とはいえ、勝俣さんは最初から農業支援に携わったわけではない。大学生の時は、米国での弁護士資格取得に向けて、法律と英語を徹底的に学ぶ。そして、留学資金を貯めようと、学んだ英語と法律を活かして短期的に稼げそうな仕事を探す中で、当時日本支社を立ち上げたばかりのマイクロソフト社に目をつけ、自ら売り込み見事入社を実現。
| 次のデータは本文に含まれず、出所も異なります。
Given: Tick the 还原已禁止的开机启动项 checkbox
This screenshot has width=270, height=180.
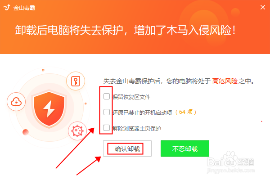Looking at the screenshot, I should [x=107, y=112].
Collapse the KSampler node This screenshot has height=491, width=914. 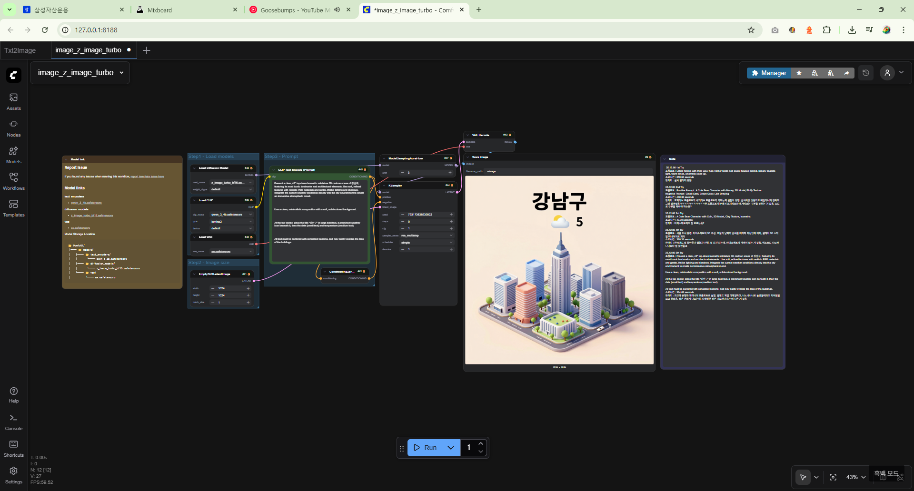pos(384,186)
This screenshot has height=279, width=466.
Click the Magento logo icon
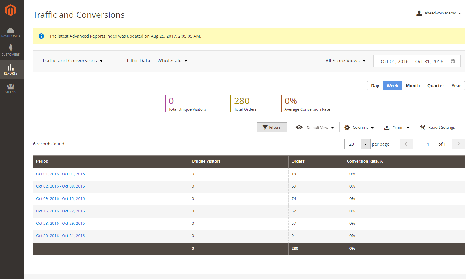(x=11, y=10)
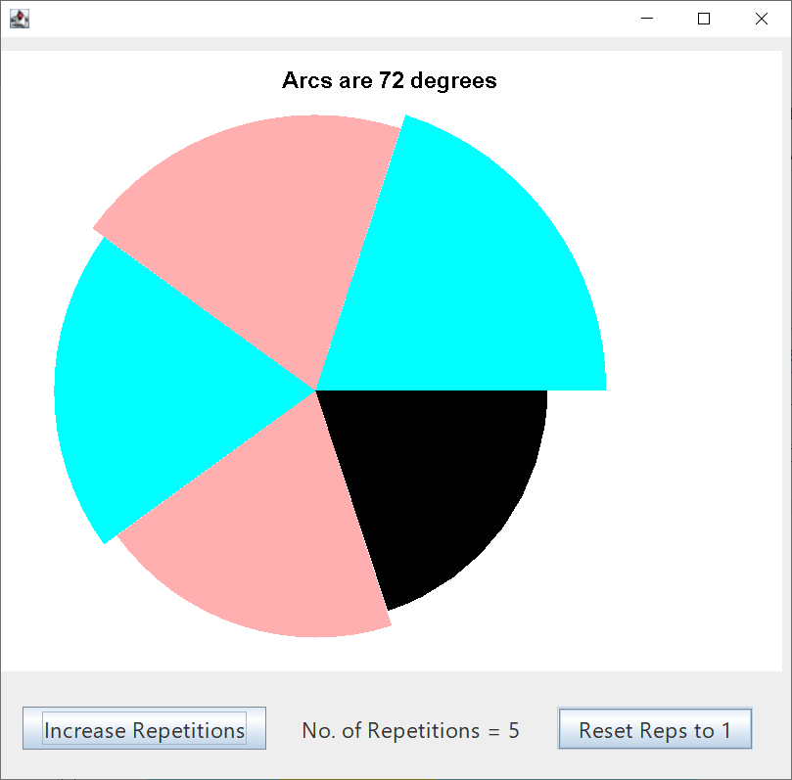Screen dimensions: 792x780
Task: Click the number 72 in the heading
Action: pyautogui.click(x=391, y=80)
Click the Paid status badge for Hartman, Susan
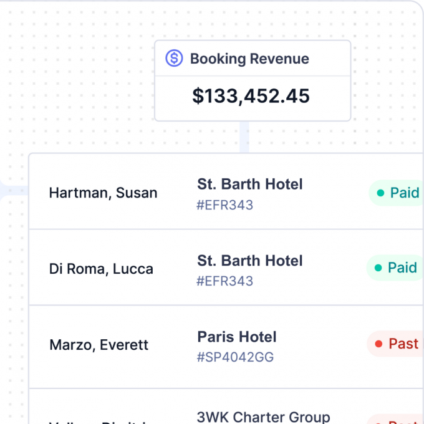Image resolution: width=424 pixels, height=424 pixels. coord(398,193)
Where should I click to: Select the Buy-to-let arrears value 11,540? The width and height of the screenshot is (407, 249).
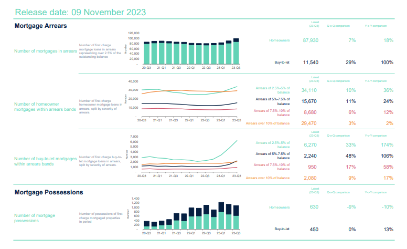pos(310,63)
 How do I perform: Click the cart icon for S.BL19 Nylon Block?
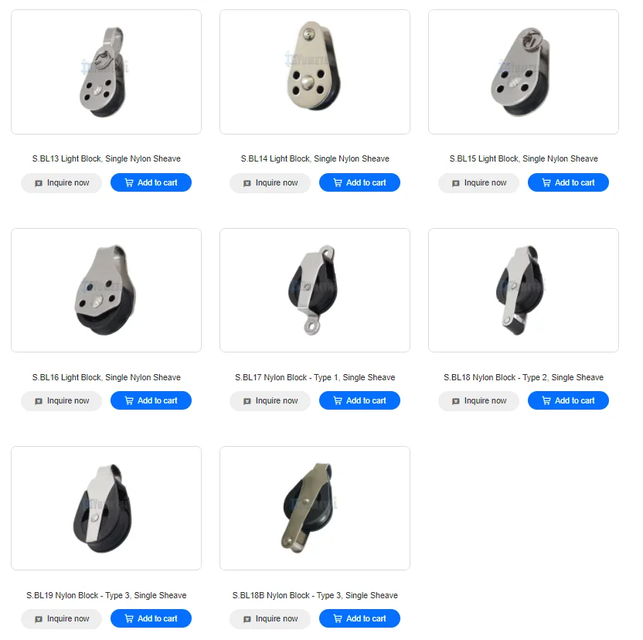tap(129, 618)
勝俣さんは、急成長するマイクロソフト社で頭角を現し、IT業界黎明期にWindows3.1(95の前のバージョン)の日本のパソコンメーカーでの標準採用を実現する牽引役となるなど成長に貢献する。それらの貢献が認められ業務執行役員にまでなった勝俣さんに転機が訪れる。それは、俳優の永島敏行さんとの出会い。2003年から青空市場を開催し続ける永島さんの「生産者と消費者を結びつけることで日本の生産者が元気になってほしい」という想いに共感し、ITでの農業支援の模索を始める。
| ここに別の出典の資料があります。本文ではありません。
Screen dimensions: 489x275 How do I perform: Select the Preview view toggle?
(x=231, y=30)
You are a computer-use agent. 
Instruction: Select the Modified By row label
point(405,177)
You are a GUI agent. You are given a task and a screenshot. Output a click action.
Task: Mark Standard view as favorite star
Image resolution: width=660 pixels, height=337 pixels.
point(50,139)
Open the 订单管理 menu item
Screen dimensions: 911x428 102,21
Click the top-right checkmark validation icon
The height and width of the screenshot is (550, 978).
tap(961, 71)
海外と接点が多い勝俣さんだからこそ、限られた資源・領土の中で循環型共存共栄の社会を実現していた日本の価値観や、古くから受け継がれてきた農の匠の技術が、世界で見直されていることを実感。
「農の匠の意志と技を受けつぐ若者が農に夢を持つことができ、日本の農村と海外の人たちが出会い繋がり続ける環境を創りたい」と思うようになる。さらに、勝俣さんは、化学肥料や農薬を使用しない有機農法の可能性に着目。農薬は病害虫や雑草の発生を防いでくれる半面、生物の多様性を損なう恐れがあり、化学肥料は製造時に化石燃料を必要とする。つまり、有機農法が広がることで地球環境改善が実現するのだ。
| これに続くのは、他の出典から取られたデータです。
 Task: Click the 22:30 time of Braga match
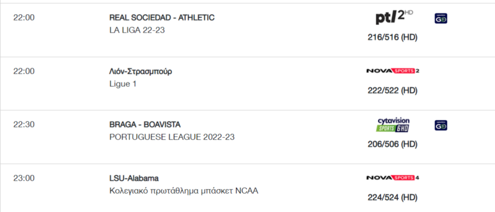click(x=24, y=125)
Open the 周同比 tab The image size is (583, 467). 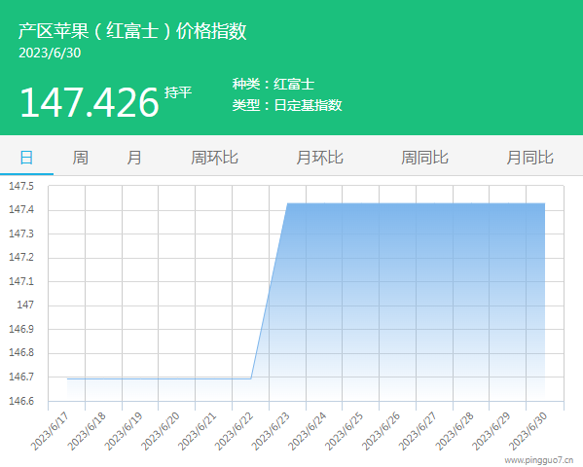tap(425, 158)
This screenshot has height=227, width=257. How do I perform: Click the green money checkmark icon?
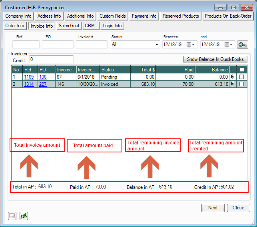pyautogui.click(x=24, y=216)
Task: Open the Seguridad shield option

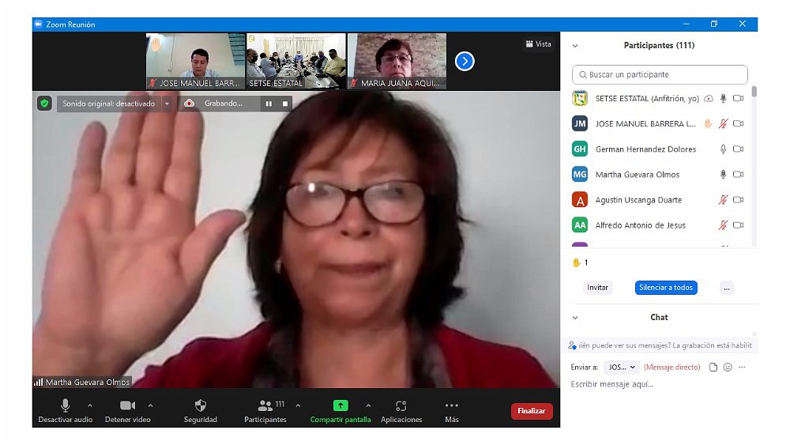Action: point(200,405)
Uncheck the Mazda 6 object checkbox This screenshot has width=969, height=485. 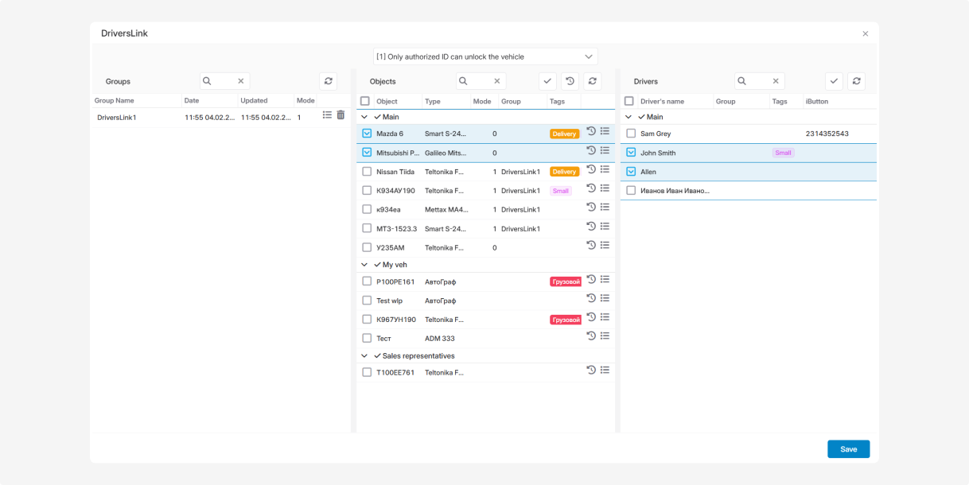[367, 134]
食糧危機、環境問題など現在の社会システムが限界にきていると感じた勝俣さんは、ドローンを活用した有機農業支援に可能性を感じ、2014年11月に退路を断ち、起業を決意。会社設立後、勝俣さんは、農業リモートセンシングサービスを民間で初めて事業化に成功。有機農業では育成にムラが出ることがあるが、ドローンを使って遠隔で農地の生育状況を分析できるようにした。さらに、ドローンエンジニア育成のためのドローンスクールを国内最初に立ち上げ、390名のドローンエンジニアを育成。
今年になって農水省が「2050年までに有機農業を農地全体の25%に拡大する」という目標を掲げるなど、時代の追い風を受けながら、高い志と情熱をもって農業支援に取り組む勝俣さんの更なる活躍に期待したい。